Electric company in Negros Occidental, Philippines

Negros Electric and Power Corporation, or simply known as Negros Power, is an electric power distribution company in the Philippines. One of the three major electric power distributors in Negros Occidental, it was incorporated on July 31, 2024 to supersede CENECO. It serves the cities of Bacolod, Talisay, Silay and Bago, and the municipalities of Murcia and Don Salvador Benedicto, all of which are situated in Negros Occidental.

== History ==

=== Joint venture with CENECO ===
Negros Power was created as a joint venture between Primelectric Holdings Inc. (a subsidiary of MORE Power, an electric power company serving Iloilo City) and Central Negros Electric Cooperative (CENECO). Under the agreement, Primelectric acquired more than PHP2 billion worth of assets from CENECO, as well as having a 70 percent stake in cash generated from the company. Roel Castro, the president of NEPC, iterated that at least 220 employees have expressed their intention to join NEPC. Castro later said that NEPC’s joint venture with CENECO was aimed to modernize and rehabilitate the energy distribution system in the affected areas. In a plebiscite held between the months of June to August in 2023, over 55 percent of Ceneco's consumer members ratified the joint venture agreement between the two companies. NEPC also established a five-year plan to rehabilitate and modernize the electric infrastructure in its franchise area.

=== Franchise and operations ===
On February 22, 2024, House Bill 9805 was filed by representatives Joseph Paduano, Juliet Ferrer, Francisco Benitez, Greg Gasataya, and Gustavo Tambuting, which details the scope and extent of administration that is held by both Primelectric and CENECO. The House Bill later passed the third reading on May 20, 2024 with an overwhelming 22-1 vote in the Senate. Two months later, on July 26, 2024, President Bongbong Marcos signed Republic Act No. 12011, which grants Negros Power a franchise to operate within the territory previously administered by CENECO for 25 years.

Your instructions - Duplicate the portion of the Negros Power text starting with "Negros Electric and" and going on through "in Negros Occidental.". Nothing in the records that come next is needed here.

Extracted records
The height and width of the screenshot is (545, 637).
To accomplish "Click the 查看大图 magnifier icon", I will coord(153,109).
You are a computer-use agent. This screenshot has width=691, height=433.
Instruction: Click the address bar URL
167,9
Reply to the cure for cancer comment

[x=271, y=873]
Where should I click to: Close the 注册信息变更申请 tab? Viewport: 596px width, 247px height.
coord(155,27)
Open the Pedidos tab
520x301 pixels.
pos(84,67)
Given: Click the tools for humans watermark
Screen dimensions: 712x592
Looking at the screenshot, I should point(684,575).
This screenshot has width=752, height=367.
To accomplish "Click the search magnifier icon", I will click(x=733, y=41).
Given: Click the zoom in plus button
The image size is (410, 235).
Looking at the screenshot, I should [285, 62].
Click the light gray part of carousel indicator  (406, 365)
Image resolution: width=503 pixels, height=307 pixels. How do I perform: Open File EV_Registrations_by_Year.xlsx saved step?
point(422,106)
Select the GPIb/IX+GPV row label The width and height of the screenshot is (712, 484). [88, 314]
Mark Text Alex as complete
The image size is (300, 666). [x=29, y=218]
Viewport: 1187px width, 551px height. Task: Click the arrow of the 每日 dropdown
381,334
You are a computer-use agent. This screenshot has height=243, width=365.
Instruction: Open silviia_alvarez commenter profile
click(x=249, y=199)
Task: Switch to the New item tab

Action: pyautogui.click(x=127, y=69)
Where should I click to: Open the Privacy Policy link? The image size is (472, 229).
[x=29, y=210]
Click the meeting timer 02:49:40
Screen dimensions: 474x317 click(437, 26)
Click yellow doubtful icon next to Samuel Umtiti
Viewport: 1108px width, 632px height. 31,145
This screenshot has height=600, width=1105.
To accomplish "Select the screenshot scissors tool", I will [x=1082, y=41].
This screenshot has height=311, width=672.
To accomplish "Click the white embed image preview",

Exercise output -
Negros Electric and Power Corporation, or simply known as Negros Power, is an electric power distribution company in the Philippines. One of the three major electric power distributors in Negros Occidental, it was incorporated on July 31, 2024 to supersede CENECO. It serves the cities of Bacolod, Talisay, Silay and Bago, and the municipalities of Murcia and Don Salvador Benedicto, all of which are situated in Negros Occidental.